Again, once you admit that "none of the books of the NT are, in themselves, reliable" then all claims about Jesus MUST be UNRELIABLE.
Only if they're uncorroborated, impossible or both.
Quote:
Let me EXPOSE your logical fallacies.

If you say that independent sources in the NT claimed Jesus was crucified then you must admit that independent sources claimed Jesus was the Child of a Ghost
But they don't. Mark and John don't make this claim. Neither does Paul.,
Quote:
You must admit that independent sources claimed Jesus walked on water
This is arguable in the case of John, and not corroborated by Q or Paul. Also, it's impossible, and doesn't meet criteria of dissimilarity met by aspects such as the crucifixion and baptism by John.
Quote:
you must admit that independent sources claimed Jesus transfigured, you must admit that independent sources claimed Jesus resurrected and you must admit that independent sources claimed Jesus ascended.
No this is only singly attested (it's only in the synoptics, which means it's only attested by Mark). It's referred to by 2 Peter, but that's much too late to be called independent.
•••
→ **TASK REQUIREMENTS**
(1) Answer these questions about the New Testament debate:
(a) Which three sources does the reply say don't claim that Jesus was the Child of a Ghost?
(b) Which two aspects does the reply say meet the criteria of dissimilarity?
(c) Which later writing does the reply say refers to the transfiguration but is too late to be called independent?
(2) In the New Testament debate, rewrite the section starting at "No this is only" and ending at "be called independent.", with "synoptics" replaced by "Synoptic Gospels".
(3) How might the New Testament debate go on? Write its next part, picking up right after the final sentence.

→ **INFORMATION SUPPLIED**
•••
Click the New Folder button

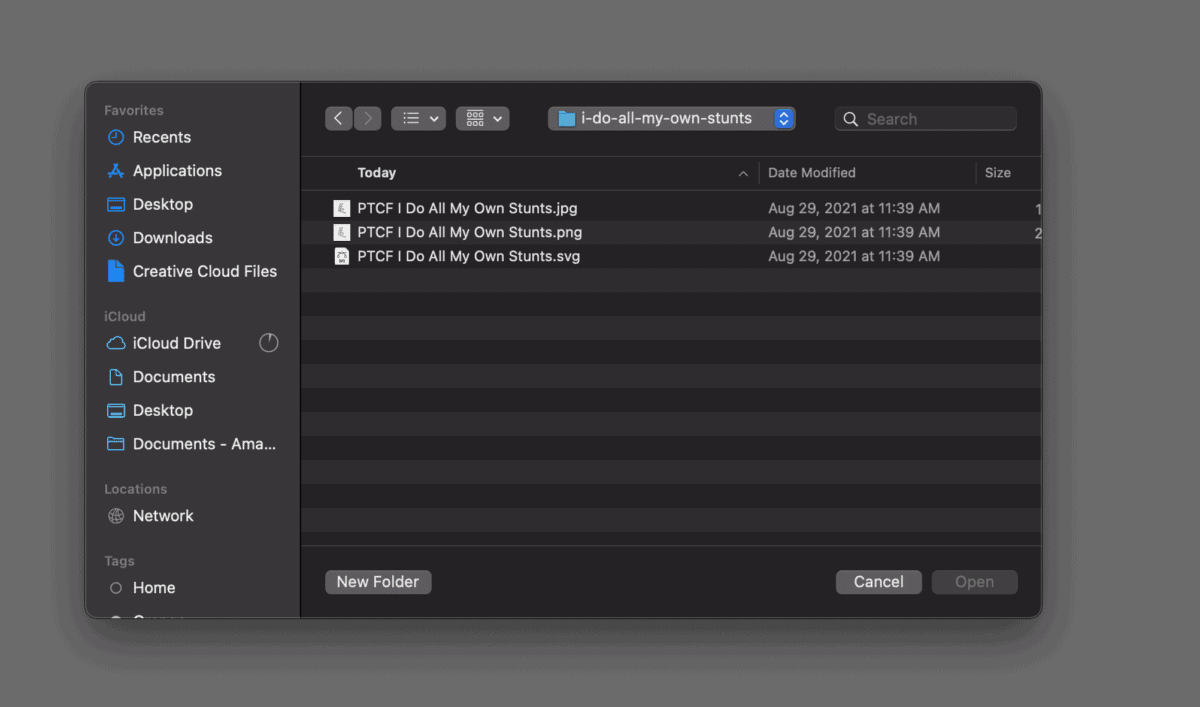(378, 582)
•••
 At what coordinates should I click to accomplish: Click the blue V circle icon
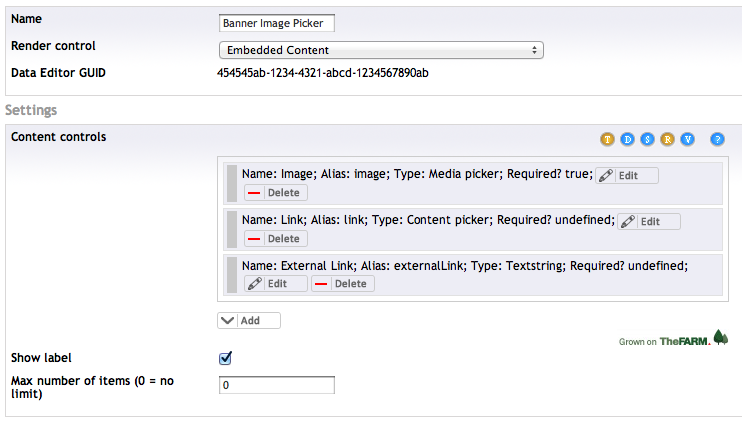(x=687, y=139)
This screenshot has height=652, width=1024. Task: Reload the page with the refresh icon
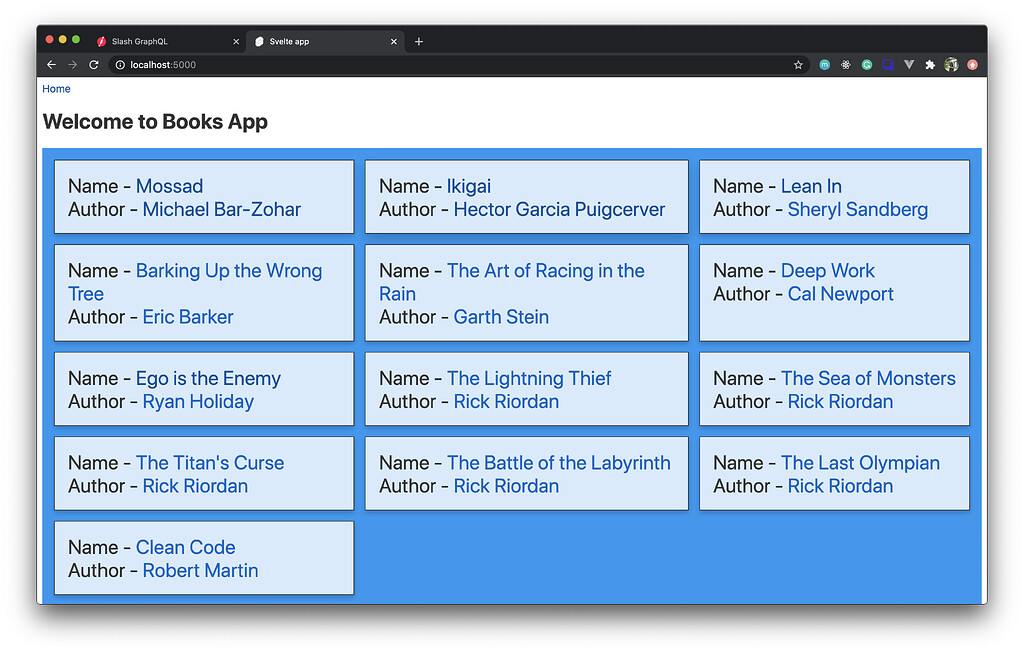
•••
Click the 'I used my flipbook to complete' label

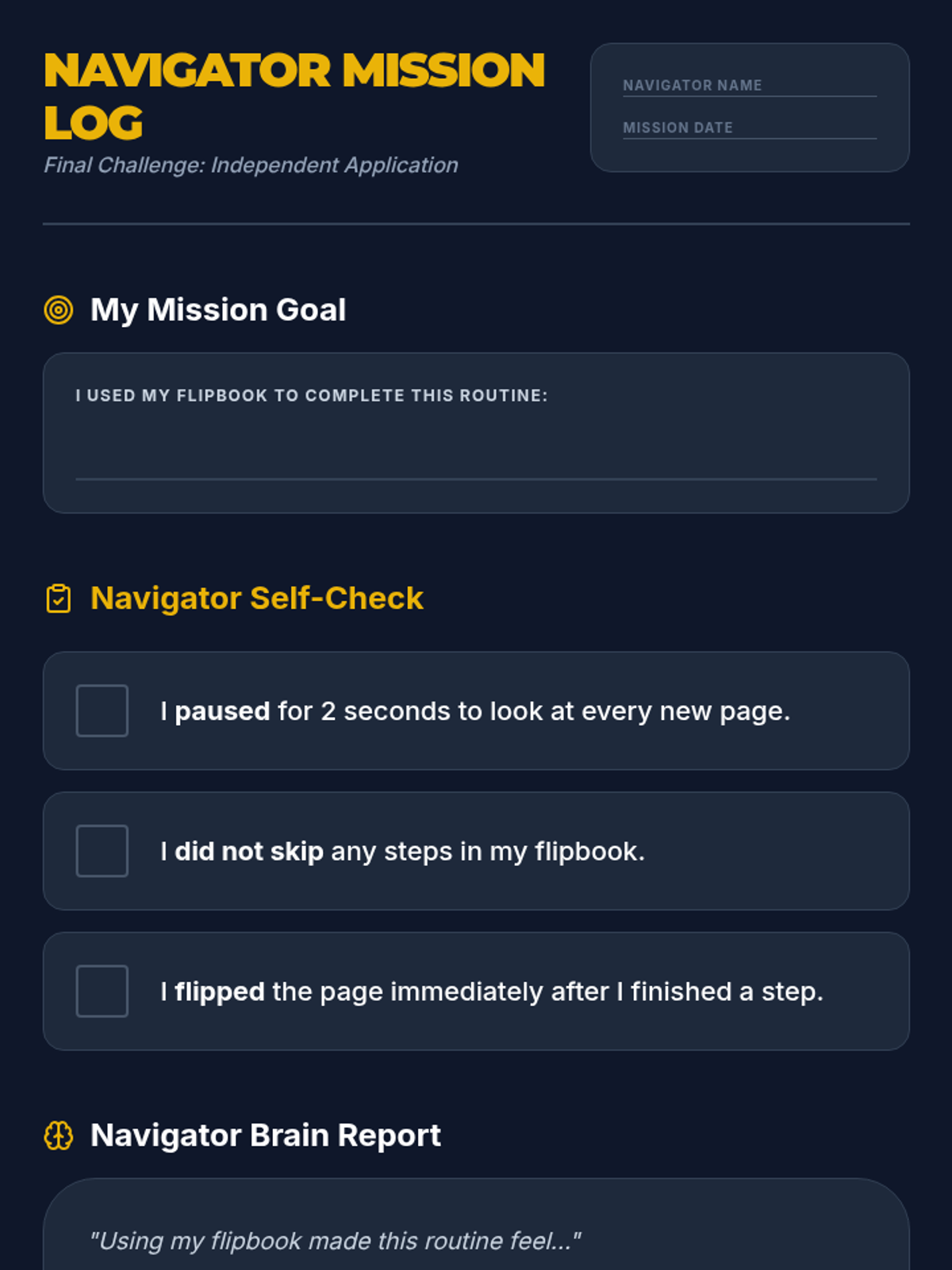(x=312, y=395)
•••
→ **TASK-BY-TASK OUTPUTS**
(1)
(a) Mark, John and Paul.
(b) The crucifixion and the baptism by John.
(c) 2 Peter.

(2)
No this is only singly attested (it's only in the Synoptic Gospels, which means it's only attested by Mark). It's referred to by 2 Peter, but that's much too late to be called independent.

(3)
Quote:
It is clear, based on the very supposed "independent sources", that the NT is NOT historically reliable.
The "NT," as such, is not a source, but a collection of sources, some of them with better independent attestation than others, and some of those claims also meet other criteria for being unlikely to be invented (like the crucifixion itself, and the baptism by John.

Obviously, nothing is proof, but it's too facile by half to say that because the books of the NT are not, individually, reliable, that we can't infer a probability of authenticity for claims that meed a certain nexus of criteria.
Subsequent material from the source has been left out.